Then, he met with a recruiter for one of the world’s largest oilfield service companies Schlumberger, a company with job openings in North Dakota and Wyoming.

“I kind of had in the back of my mind if things got real bad and there wasn’t much for job offers in the valley, that’d be an option I’d take,” says Brown.

Based on conversations with the recruiter, Brown knew the electronic tech job with Schlumberger would be his.  That’s assuming he’d pass a physical, a drug test and a background check.  This is why he traveled to Pocatello last week.

Now, he’s getting ready to leave his three teenage daughters behind in Lewiston for company safety training in Wyoming.  Then he’ll be assigned to a crew there or in North Dakota.

“It’s almost like looking back to when the Hoover Dam was built,” Brown says.  “Just all the fathers and husbands and everybody who was moving out because there weren’t any jobs anywhere.  Just leaving their families behind.  It seems to be the same thing happening now – going to the oil fields because there are no jobs anywhere.”

The western North Dakota town of Williston is the center of the region’s oil boom.  That’s where U.S. Recruiting President Ron Garrison sends most of the workers he finds.  Garrison says Schlumberger hired 50 of the people he recruited at the Pocatello event last week.  In the last year, Garrison has recruited 400-500 Idahoans to work for Schlumberger out of state.

“I don’t know if it’s a culture of Idaho.  I don’t know if it’s the fact it’s an agricultural community that’s used to hard work,” Garrison says. “I’m not sure what it is, but It’s there.  While we find good workers all over the United States, Idaho just seems to be, in my view a superb place to attract people…to come in and do the work we need.”

Allen Brown isn’t planning to move his family.  Instead, he’ll live in a company man-camp for two weeks at a time, then Schlumberger will fly him home to Lewiston for his week off.

Courtesy Allen Brown

Allen Brown is a single father with three teenage daughters. He lost his mill job in October, 2011.

That means his three girls, twins aged 17 and a 15-year-old will live most of the month without their dad.  They’ll rely on help from nearby family and friends.  This is the part Brown’s having a hard time grappling with.

“You always think you’re preparing your kids to go out in the world, but you’re hoping to do it on your plan, on your time-frame,” Brown says.  “But to have everything just kind of thrown at you, OK this is what it is, and you have to deal with it.”

Brown says what makes this transition worth it is knowing he’ll be able to support his kids and send them to college.  He’s been offered a six-figure salary with full benefits.

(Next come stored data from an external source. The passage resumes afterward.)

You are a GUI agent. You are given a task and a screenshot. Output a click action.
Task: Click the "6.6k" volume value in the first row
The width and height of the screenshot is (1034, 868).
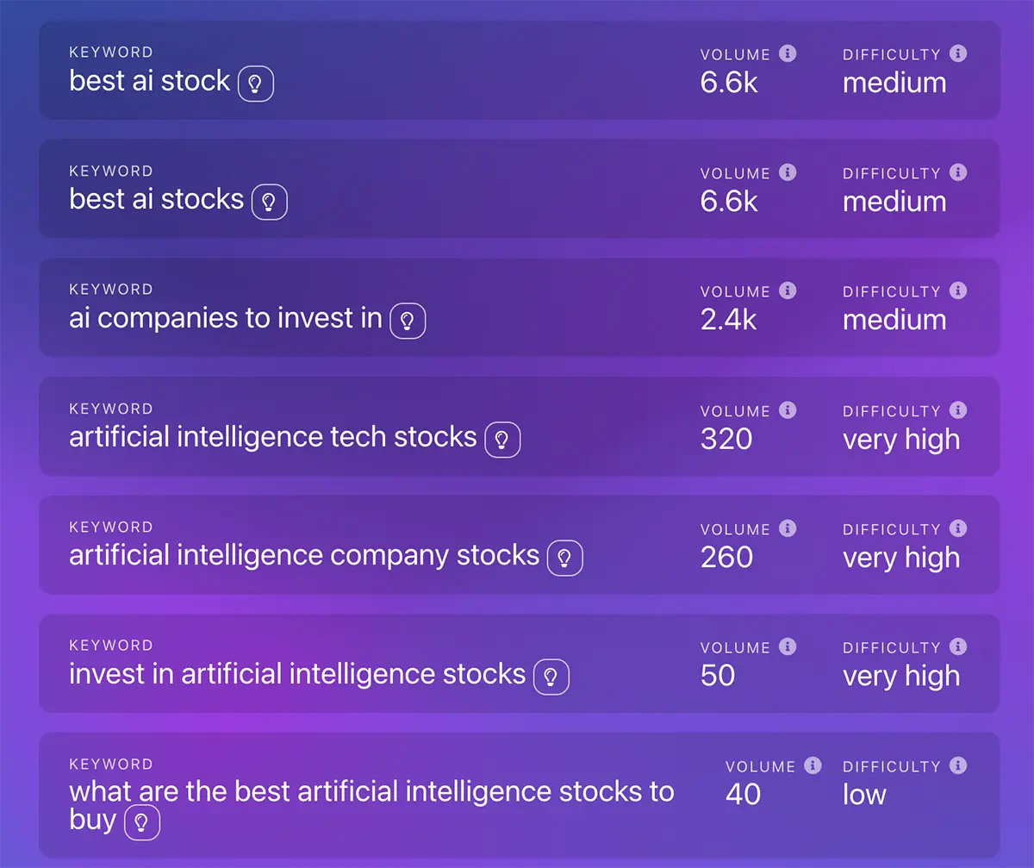[730, 83]
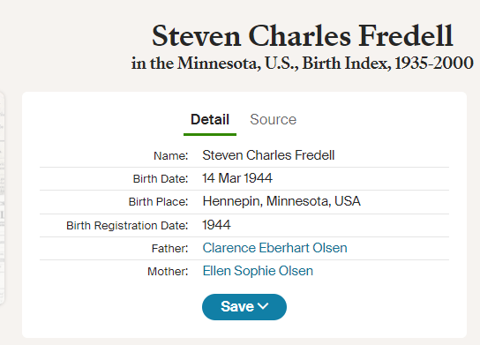Open the record image thumbnail at left edge
Screen dimensions: 480x345
point(2,198)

“Plus they’re saying after working there 10 years after you retire, all the benefits you get to keep for the rest of your life.  What they’re throwing out there, yes it’s hard work, you’re sacrificing quite a bit, but if you can do it, they are reimbursing you for your time.  They will pay for that,” Brown says.

The Idaho Department of Labor doesn’t track the number of Idahoans leaving the state for work and Census data is still a couple years behind this latest oil boom.  But, Allen Brown knows many of his former colleagues at the mill are doing the same thing, leaving home for a good job.

Comments

  • Guest

    Good for you Allen! Getting laid off I imagine was really hard, but you went right back out and found a great job. I imagine being away might seem hard now, but two weeks on, one off will give you a 1/3rd of your time to spend w/ your family…and I’m sure they can see the sacrifice you’re making in the same light.

  • CarrelDawn

    Happy that Allen found something that he can support his family with.
    I recently found a position (after almost two years of unemployment) as a housekeeper at a motel, at half the wage that I had previously made working for the UI for 19.5 years. At least I’m working again; thank goodness my home & vehicle are paid off.

    • Anonymous

      Do you live up in Moscow? We’d love to hear more about your story!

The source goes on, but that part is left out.